A standard paradigm assumes that the data comes from some underlying geometric structure, such as a curved submanifold or a singular algebraic variety. The observed data is obtained as a random sample from this space, and the objective is to statistically recover features of the underlying space and/or the distribution that generated the sample.

In Geometric Statistics one uses the underlying Riemannian structure to recover quantitative information concerning the probability distribution and/or functionals thereof. The idea is to extend statistical estimation techniques to functions over Riemannian manifolds, utilizing spectral methods adapted to the Riemannian structure.

One then considers the magnitude of the statistical accuracy of these estimators. Considerable progress has been achieved in terms of optimal estimation in the minimax sense. These ideas have far reaching implications in the analysis of high-dimensional data such as, for example, in astronomy, biomechanics, medical imaging, microwave engineering and texture analysis.
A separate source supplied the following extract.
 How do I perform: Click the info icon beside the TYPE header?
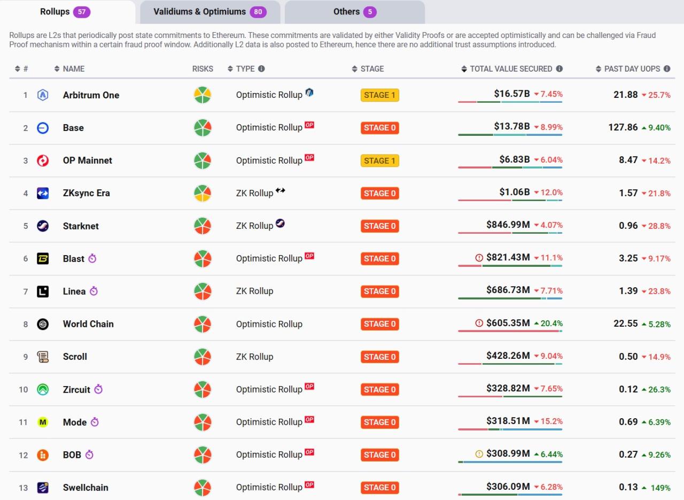[261, 69]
In Computational Topology, one attempts to recover more qualitative global features of the underlying data instead, such as connectedness, or the number of holes, or the existence of obstructions to certain constructions, based upon the random sample. In other words, one hopes to recover the underlying topology. An advantage of topology is that it is stable under deformations and thus insensitive to errors introduced in the sampling.

A combinatorial construction such as the alpha complex or the Cˇ ech complex converts the discrete data into an object for which it is possible to compute the topology. However, it is quickly apparent that such a construction and its calculated topology depend on the scale at which one considers the data. A multiscale solution to this problem is the technique of persistent homology. It quantifies the persistence of topological features as the scale changes. Persistent homology is useful for visualization, feature detection and object recognition. It has been successfully applied to analyze natural images, neurological data, gene-chip data, protein binding and sensor networks.
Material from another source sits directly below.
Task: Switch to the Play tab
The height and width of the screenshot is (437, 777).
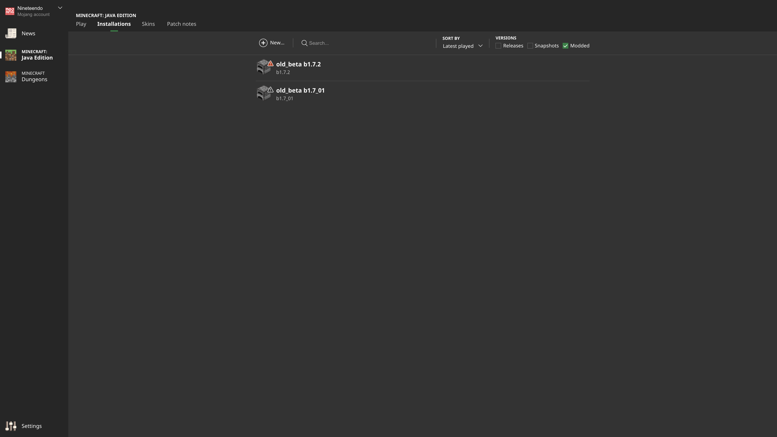Action: pyautogui.click(x=81, y=24)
Although Geometric Statistics and Computational Topology have a disparate appearance and seem to have different objectives, it has recently been noticed that they share a commonality through statistical sampling. In particular it has been noticed that the metric distance of persistent homology in Computational Topology, is intimately related to the sup-norm metric between the underlying density that generates a random sample on a Riemannian manifold, and its statistical estimator. Consequently, the qualitative and quantitative data analyses are intimately linked, which is not surprising because of the close connection between geometry and topology traditionally.
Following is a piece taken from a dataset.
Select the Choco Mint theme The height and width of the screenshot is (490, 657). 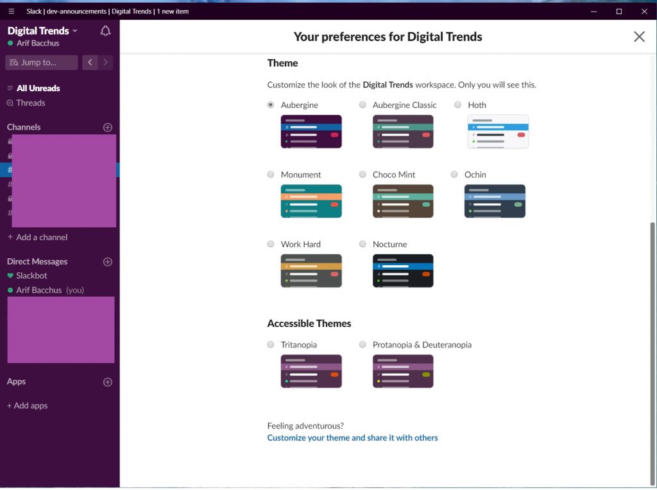coord(363,174)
The use of geometric and topological methods for statistical data analysis is currently being pursued in the three allied fields of computer science, mathematics and statistics. Although each field has their own particular approach and questions of interest, the amount of similarity is striking and this workshop was able to synthesize all three fields together. The open problems that were considered was the development of computational and statistical algorithms and methods using aspects of geometry and topology when data over the geometric object was only available.

We can summarize the type of investigations as it pertains to the aforementioned three fields. A more detailed description is provided in the following section:

  •  In computer science the pursuit naturally focused on efficient algorithms and visualization. Some specific items discussed included algorithms for the discrete approximation of the Laplacian, algorithms for approximating cut-locus, data reduction techniques, and recovery from noisy data;
  • In mathematics the interest focused on certain constructions. Here such topics included zigzag persistence, Hodge theory, and recovering the topology over a random field;
  • In statistics parameter estimation was the main interest and topics included bootstrapping and MCMC on manifolds, geodesic PCA, asymptotic minimaxity, conditional independence, statistical multiscale analysis and analysis over the Euclidean motion group.

Additionally, some physical applications were also discussed such as brain mapping, network analysis and biomechanics of osteoarthritis.